Back

2023年は、パンデミックからの回復(途上)の年。と書くと些か暴力的ですが、海外アーティストの来日も増え、国内でも多くのイベントが賑わっていたのは間違いありません。さらに記憶を掘り返してみると、パンデミックで大きく変わったことの一つが現実とインターネットの在り方でした。例えば、ウェブを通してのミーティングは当たり前のものになり、AIは仕事でもプライヴェートでも身近な存在になり両者が不可分のものとなってすでに長い時間が過ぎていますが、そのバランスに明確な変化が起こったタイミングだったのだと思います。
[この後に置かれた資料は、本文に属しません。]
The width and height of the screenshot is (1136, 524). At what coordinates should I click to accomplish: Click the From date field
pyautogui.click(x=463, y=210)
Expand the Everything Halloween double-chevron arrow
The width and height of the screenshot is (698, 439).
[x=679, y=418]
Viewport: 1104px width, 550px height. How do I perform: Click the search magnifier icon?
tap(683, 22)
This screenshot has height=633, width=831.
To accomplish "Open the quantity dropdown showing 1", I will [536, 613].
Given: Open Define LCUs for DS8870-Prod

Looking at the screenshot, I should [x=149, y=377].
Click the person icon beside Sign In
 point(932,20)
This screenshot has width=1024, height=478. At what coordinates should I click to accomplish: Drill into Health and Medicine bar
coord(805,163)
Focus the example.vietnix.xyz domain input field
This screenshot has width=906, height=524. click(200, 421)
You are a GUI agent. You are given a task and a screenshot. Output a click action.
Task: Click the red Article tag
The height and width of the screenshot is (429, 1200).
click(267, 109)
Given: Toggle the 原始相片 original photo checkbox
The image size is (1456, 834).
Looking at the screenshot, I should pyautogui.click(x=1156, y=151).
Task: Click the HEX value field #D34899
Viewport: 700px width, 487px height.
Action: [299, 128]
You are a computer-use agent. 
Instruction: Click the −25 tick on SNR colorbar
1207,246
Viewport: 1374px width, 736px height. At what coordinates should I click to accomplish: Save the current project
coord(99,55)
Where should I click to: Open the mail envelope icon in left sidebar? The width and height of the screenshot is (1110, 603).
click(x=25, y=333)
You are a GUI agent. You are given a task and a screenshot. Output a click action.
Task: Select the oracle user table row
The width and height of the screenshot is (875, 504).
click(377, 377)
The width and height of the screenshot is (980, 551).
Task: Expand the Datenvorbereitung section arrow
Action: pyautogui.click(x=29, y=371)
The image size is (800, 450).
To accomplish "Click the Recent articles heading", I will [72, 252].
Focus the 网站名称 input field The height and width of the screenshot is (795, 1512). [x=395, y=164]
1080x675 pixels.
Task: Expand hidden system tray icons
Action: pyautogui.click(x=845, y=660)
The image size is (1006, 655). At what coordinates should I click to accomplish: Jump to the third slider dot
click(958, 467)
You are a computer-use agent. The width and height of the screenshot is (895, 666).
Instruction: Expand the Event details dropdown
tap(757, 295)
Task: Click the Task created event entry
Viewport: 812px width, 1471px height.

もちろん、一人ひとり違った感覚を持って生きているのは当然ですが、ライヴも含め、人と人との触れ合いという“日常”が戻ってくると、そのバランスには再びの変化が訪れたのではないでしょうか。だからこそ、この2023年は多くの人にとって“自分”をどこに置くのか、そんな迷いと共にあったのではないかと感じています。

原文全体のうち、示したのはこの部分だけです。